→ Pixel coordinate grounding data
· · ·
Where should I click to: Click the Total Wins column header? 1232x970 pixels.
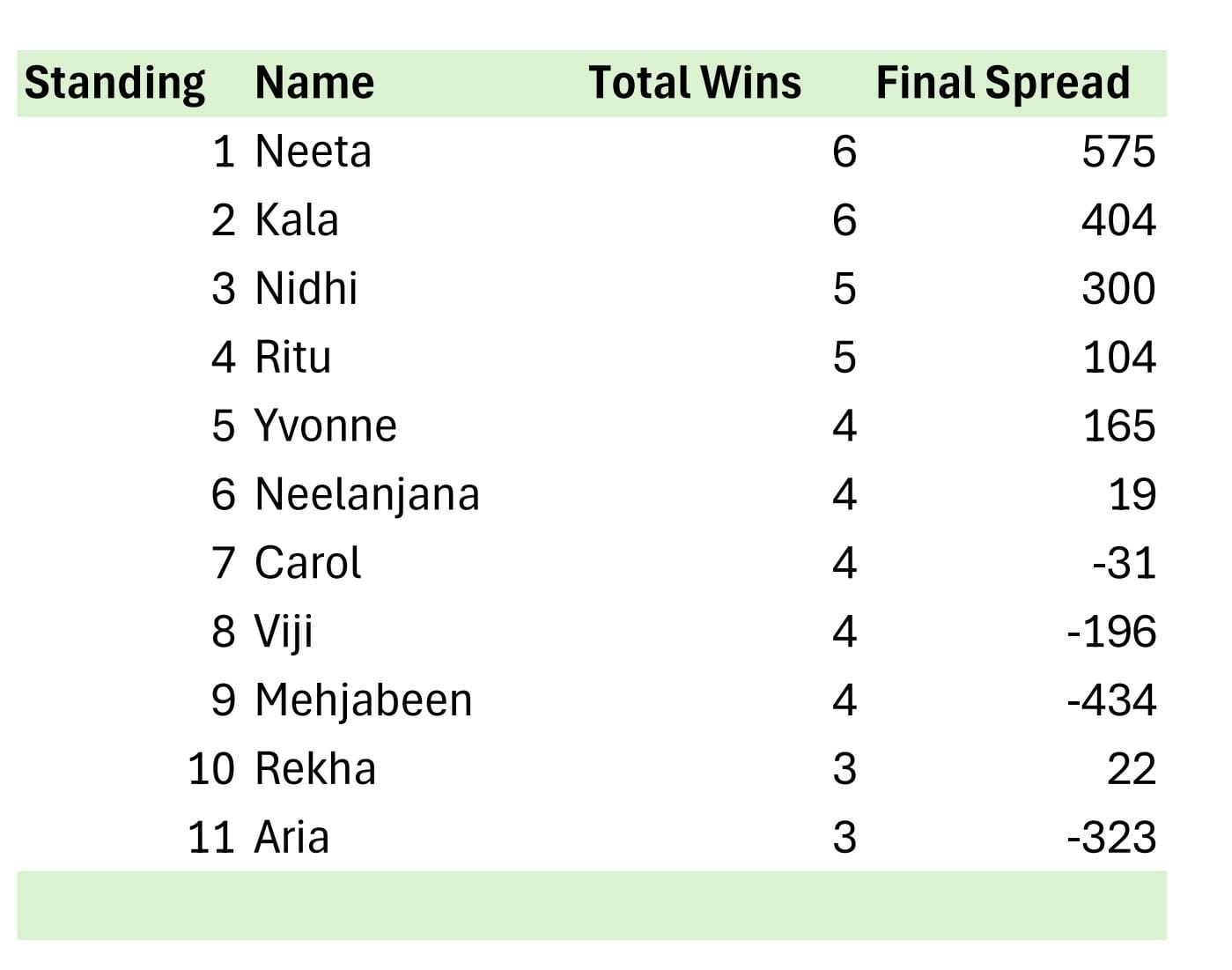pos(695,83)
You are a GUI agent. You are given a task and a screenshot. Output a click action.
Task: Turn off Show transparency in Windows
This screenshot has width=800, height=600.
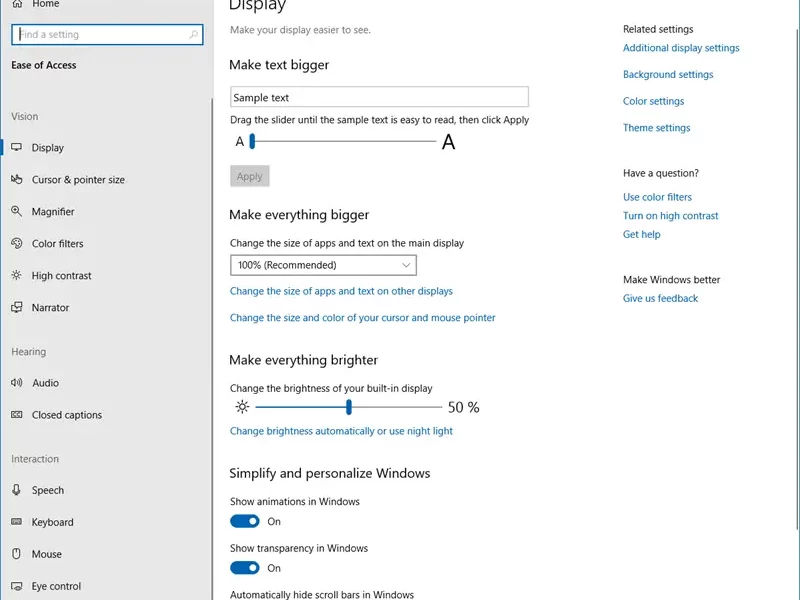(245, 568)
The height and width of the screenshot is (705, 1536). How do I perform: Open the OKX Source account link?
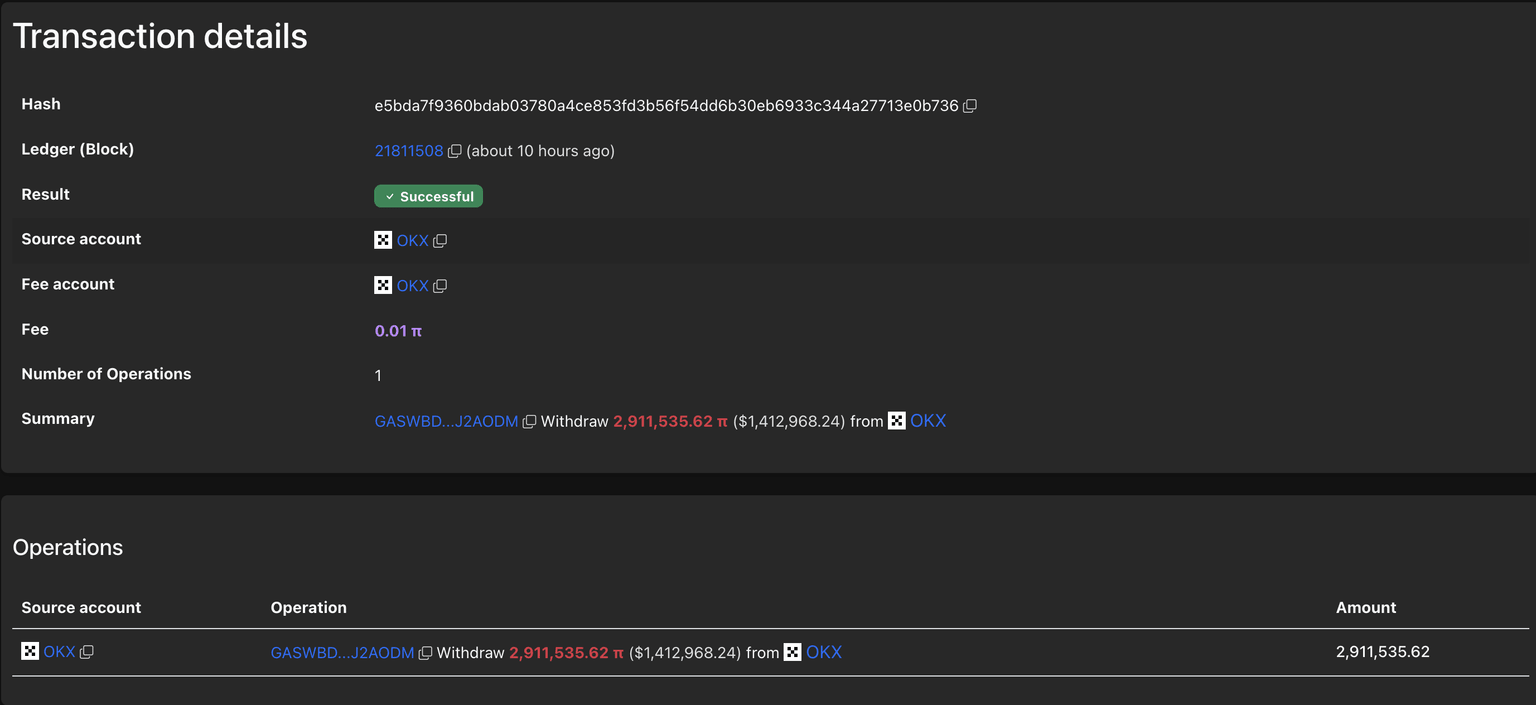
· · ·
→ About this task
Only the lines from the one containing "Task: Turn off Show transparency in Windows" through the last line of the entries belong in the answer, given again exactly. Images stay out.

→ Exercise answer
Task: Turn off Show transparency in Windows
This screenshot has width=800, height=600.
(245, 568)
The height and width of the screenshot is (705, 1536). How do I perform: Open the OKX Source account link?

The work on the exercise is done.